---- Reading text

In this month’s Tailgate, we will discuss the functions of a capacitor in an alternating current (AC) circuit, including charge and discharge, applications and connections in power circuits, and capacitor safety.

An electrical capacitor is an electrical device that stores up electricity or electrical energy and improves an AC circuit’s power factor. It has three essential parts. Two are usually metal plates separated and insulated by the third part, known as the dielectric. The capacitor’s charge is dependent upon the size and spacing of the conducting plates and the type of insulating or dielectric medium between the plates.

All capacitors, regardless of type, are designated by their charge capacity. For appliance circuits like motors and high-intensity discharge lighting, capacitors are designated by the farad, a unit of electrical capacitance named after British scientist Michael Faraday. In power distribution, capacitors are designated in kilovolt-amperes reactive, or kVARs, for simplicity of application. Demand meters measure power factor demand in kVARs. If a customer’s motor load places 700 kVARs inductive on the line, it can be corrected by connecting 700 kVARs capacitive on the line. It’s not that simple, but you get the idea.

--------
---- Supplied data

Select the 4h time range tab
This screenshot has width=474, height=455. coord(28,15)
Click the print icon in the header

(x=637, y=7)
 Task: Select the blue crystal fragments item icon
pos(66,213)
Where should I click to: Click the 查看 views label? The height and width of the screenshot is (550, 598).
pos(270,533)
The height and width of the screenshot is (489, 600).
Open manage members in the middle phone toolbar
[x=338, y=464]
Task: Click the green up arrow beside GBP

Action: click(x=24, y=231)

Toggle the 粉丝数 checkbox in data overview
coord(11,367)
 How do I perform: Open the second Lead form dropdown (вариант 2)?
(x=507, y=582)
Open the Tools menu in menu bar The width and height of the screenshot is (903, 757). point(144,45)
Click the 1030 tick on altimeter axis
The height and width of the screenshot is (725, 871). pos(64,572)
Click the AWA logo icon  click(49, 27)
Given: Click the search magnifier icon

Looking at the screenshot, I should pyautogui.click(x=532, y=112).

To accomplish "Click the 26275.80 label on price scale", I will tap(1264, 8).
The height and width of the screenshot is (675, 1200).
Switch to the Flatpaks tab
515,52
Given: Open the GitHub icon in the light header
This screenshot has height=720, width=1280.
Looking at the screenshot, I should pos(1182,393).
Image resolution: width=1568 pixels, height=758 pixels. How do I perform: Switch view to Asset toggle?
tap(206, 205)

--------

__Objective A__.
Answer these questions from the capacitor excerpt, one answer per line with matching labels:
(i) How many essential parts does a capacitor have?
(ii) In what unit are capacitors designated in power distribution?
(iii) What do demand meters measure?
__Objective B__.
Please reproduce word for word the passage of the capacitor excerpt that begins at "In this month’s" and ends after "and capacitor safety.".
__Objective C__.
Write the next part of the excerpt on capacitors in AC circuits, starting after its final sentence.
The records were taken from a separate source.

__Task response A__.
(i) Three.
(ii) Kilovolt-amperes reactive (kVARs).
(iii) Power factor demand in kVARs.

__Task response B__.
In this month’s Tailgate, we will discuss the functions of a capacitor in an alternating current (AC) circuit, including charge and discharge, applications and connections in power circuits, and capacitor safety.

__Task response C__.
Capacitor Charge and Discharge in an AC Circuit
A capacitor is a little like a battery. Although they work in completely different ways, capacitors and batteries both store electrical energy. You know that a battery has two terminals. Inside the battery, chemical reactions produce electrons on one terminal and absorb electrons at the other. A capacitor is a much simpler device, and it cannot produce new electrons – it only stores them.

As an example, when you see lightning in the sky, you are seeing a huge capacitor. One plate is the cloud, the other plate is the ground, and the lightning is the charge releasing between these two plates. Obviously, in a capacitor that large, you can hold an enormous amount of charge.

Applications in Power Circuits
Capacitors must be carefully and properly applied. As previously stated, the purpose of a capacitor is to improve the power factor of the circuit. A capacitor only corrects the power factor from the capacitor back to the system. Capacitors have no power factor effect between the capacitor and the reactive load causing the power factor. Improperly applied capacitors can supply more reactive current than the load requires, resulting in a leading power factor and an increase in losses instead of a decrease. That is why capacitors are located after careful system study by qualified engineers.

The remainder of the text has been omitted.